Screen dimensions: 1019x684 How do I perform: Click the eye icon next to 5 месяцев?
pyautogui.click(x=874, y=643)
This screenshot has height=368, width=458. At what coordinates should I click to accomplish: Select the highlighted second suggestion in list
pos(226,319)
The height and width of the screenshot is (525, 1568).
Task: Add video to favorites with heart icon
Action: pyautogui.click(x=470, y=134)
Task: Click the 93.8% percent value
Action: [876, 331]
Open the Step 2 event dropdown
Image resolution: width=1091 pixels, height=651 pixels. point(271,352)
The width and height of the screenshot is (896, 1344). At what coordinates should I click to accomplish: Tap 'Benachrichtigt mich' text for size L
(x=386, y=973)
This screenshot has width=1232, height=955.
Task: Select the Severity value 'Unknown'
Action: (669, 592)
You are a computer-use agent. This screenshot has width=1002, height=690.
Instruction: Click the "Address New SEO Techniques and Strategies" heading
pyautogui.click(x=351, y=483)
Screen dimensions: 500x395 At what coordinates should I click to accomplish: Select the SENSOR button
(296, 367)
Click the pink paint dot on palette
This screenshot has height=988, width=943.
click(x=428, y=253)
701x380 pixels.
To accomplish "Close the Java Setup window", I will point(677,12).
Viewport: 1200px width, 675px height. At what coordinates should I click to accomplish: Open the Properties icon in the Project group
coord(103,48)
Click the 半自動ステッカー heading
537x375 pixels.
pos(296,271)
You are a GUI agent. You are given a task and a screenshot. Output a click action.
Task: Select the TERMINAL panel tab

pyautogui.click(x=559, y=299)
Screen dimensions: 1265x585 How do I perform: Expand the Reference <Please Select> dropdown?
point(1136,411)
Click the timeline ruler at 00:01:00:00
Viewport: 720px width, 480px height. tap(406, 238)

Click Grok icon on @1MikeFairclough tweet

### Written task
Write out the listing again, substituting "drop-down menu" for every occurrence of "dropdown" and leaving everything else unchanged.

### Output for this task
Screen dimensions: 1019x684 How do I perform: Click the eye icon next to 5 месяцев?
pyautogui.click(x=874, y=643)
This screenshot has height=368, width=458. At what coordinates should I click to accomplish: Select the highlighted second suggestion in list
pos(226,319)
The height and width of the screenshot is (525, 1568).
Task: Add video to favorites with heart icon
Action: pyautogui.click(x=470, y=134)
Task: Click the 93.8% percent value
Action: [876, 331]
Open the Step 2 event drop-down menu
Image resolution: width=1091 pixels, height=651 pixels. point(271,352)
The width and height of the screenshot is (896, 1344). At what coordinates should I click to accomplish: Tap 'Benachrichtigt mich' text for size L
(x=386, y=973)
This screenshot has width=1232, height=955.
Task: Select the Severity value 'Unknown'
Action: (669, 592)
You are a computer-use agent. This screenshot has width=1002, height=690.
Instruction: Click the "Address New SEO Techniques and Strategies" heading
pyautogui.click(x=351, y=483)
Screen dimensions: 500x395 At what coordinates should I click to accomplish: Select the SENSOR button
(296, 367)
Click the pink paint dot on palette
This screenshot has height=988, width=943.
click(x=428, y=253)
701x380 pixels.
To accomplish "Close the Java Setup window", I will point(677,12).
Viewport: 1200px width, 675px height. At what coordinates should I click to accomplish: Open the Properties icon in the Project group
coord(103,48)
Click the 半自動ステッカー heading
537x375 pixels.
pos(296,271)
You are a GUI agent. You are given a task and a screenshot. Output a click action.
Task: Select the TERMINAL panel tab

pyautogui.click(x=559, y=299)
Screen dimensions: 1265x585 How do I perform: Expand the Reference <Please Select> drop-down menu?
point(1136,411)
Click the timeline ruler at 00:01:00:00
Viewport: 720px width, 480px height. tap(406, 238)

Click Grok icon on @1MikeFairclough tweet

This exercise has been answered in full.